**Exercise aim:**
Answer these about the text on the documentary CHAPLAINS below:
1. On what channel and date does the film premiere?
2. At which institution does Karuna Thompson work?
3. Who serves as the Senate chaplain?

**Passage to read:**

-=-=-=-=-

CHAPLAINS is a new documentary that goes inside the dynamic and challenging world of chaplains, men and women who represent their own particular faith tradition but who are trained to be of comfort and support to people of all faiths -- or to those who profess no faith.
Watch the trailer here
CHAPLAINS is the latest film from Martin Doblmeier, whose award-winning films on faith and spirituality include Bonhoeffer, The Adventists and The Power of Forgiveness. Presented by Maryland Public Television and distributed by American Public Television (APT), CHAPLAINS premieres Monday, December 7 at 7 pm ET / 9 pm PT on public television's World Channel.
With a tradition dating back centuries, chaplains today are on the front lines, often in the midst of life-and-death situations, where the questions are the deepest and the need for spiritual and pastoral care the greatest. From the war zone to the workplace, chaplains serve as pastor, social worker, counselor, and bridge builder, and "lean into the painful places," as prison chaplain Karuna Thompson says.
While there have been chaplains on the battlefield for centuries, today's battlefields can be anywhere people experience danger or despair or where they simply need a spiritual connection. CHAPLAINS, which is structured as a series of stories, follows a unique group of dedicated men and women into a multitude of arenas where they offer help and support: the battlefields in Afghanistan, a motion picture retirement home in Hollywood, a poultry processing plant in Tennessee, a state penitentiary in Oregon, the U.S. Congress, at a hospital bedside, and at a NASCAR racetrack.
Through diverse stories, CHAPLAINS offers an engrossing and thought-provoking look at brave men and women on the frontiers of faith, whose work crosses denominational differences and provides comfort to a broad cross-section of people eager for help and comfort.
Among the chaplains featured in the film are Rev. Paul Hurley, a U.S. Army colonel and Catholic priest who was the senior military chaplain in Afghanistan; chaplains who serve in the workplace at Tyson Foods; Kathleen Ennis-Durstine, senior chaplain at Children's National Medical Center in Washington, D.C.; and Buddhist Karuna Thompson, who works at Oregon State Penitentiary. Others include Billy Mauldin and Nick Terry, who work with the NASCAR community; the Motion Picture and Television Fund's chaplain Rabbi
ARTHUR Rosenberg; Khalil Refai, a volunteer chaplain for the Hamtramck, Michigan Police Department, and the two chaplains in Congress, Rev. Pat Conroy, a Jesuit priest who serves the House of Representatives, and Barry Black, the first African-American admiral in the U.S. Navy and now Senate chaplain.
Major funding was provided by Lilly Endowment, Inc., The
ARTHUR Vining Davis Foundations, The Henry Luce Foundation, The Fetzer Institute and the E. Rhodes and Leona B. Carpenter Foundation.

-=-=-=-=-

**Data shown:**
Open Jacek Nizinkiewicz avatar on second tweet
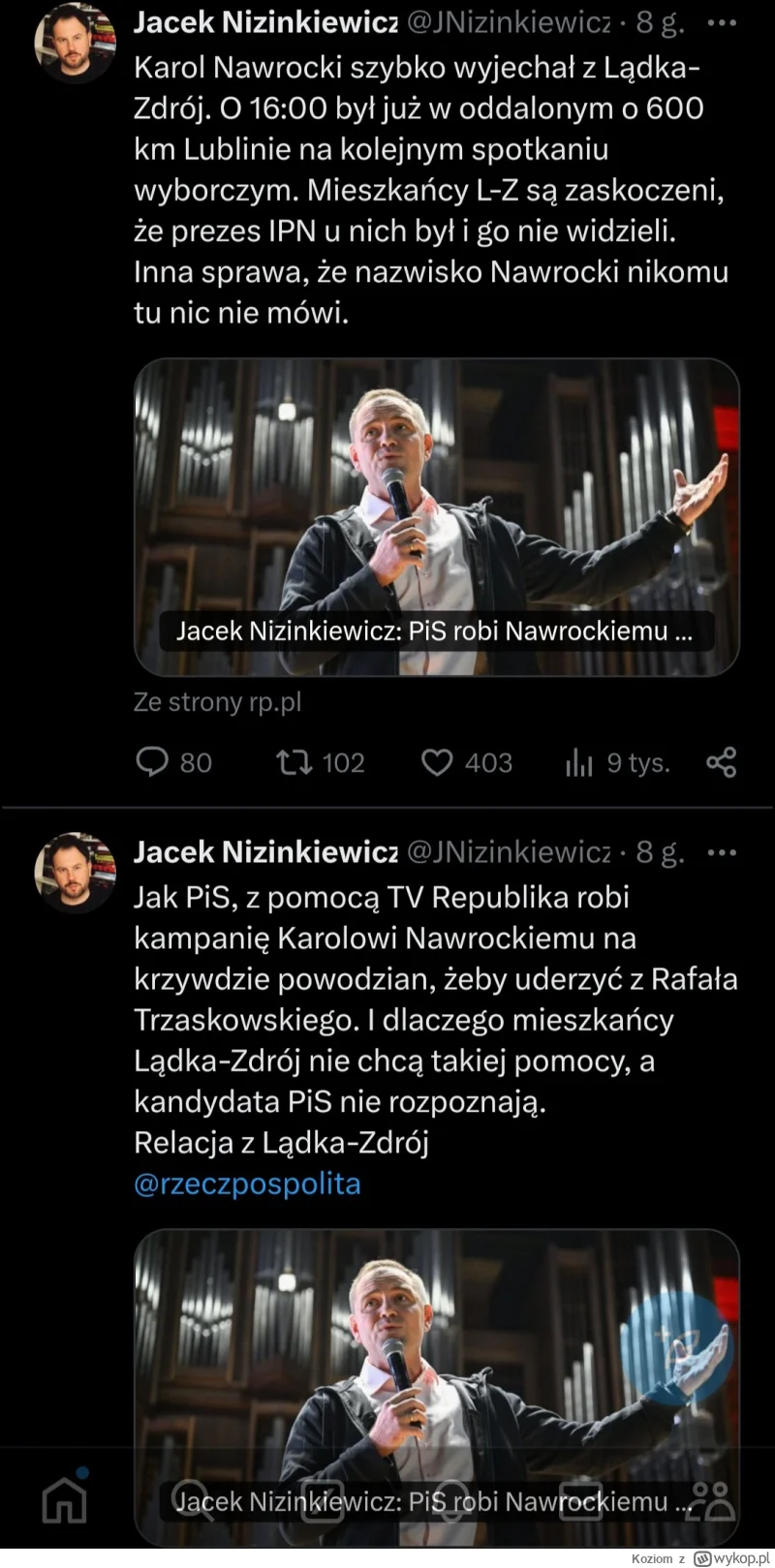775x1568 pixels. (x=75, y=872)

-=-=-=-=-

**Your solution:**
1. World Channel, on Monday, December 7
2. Oregon State Penitentiary
3. Barry Black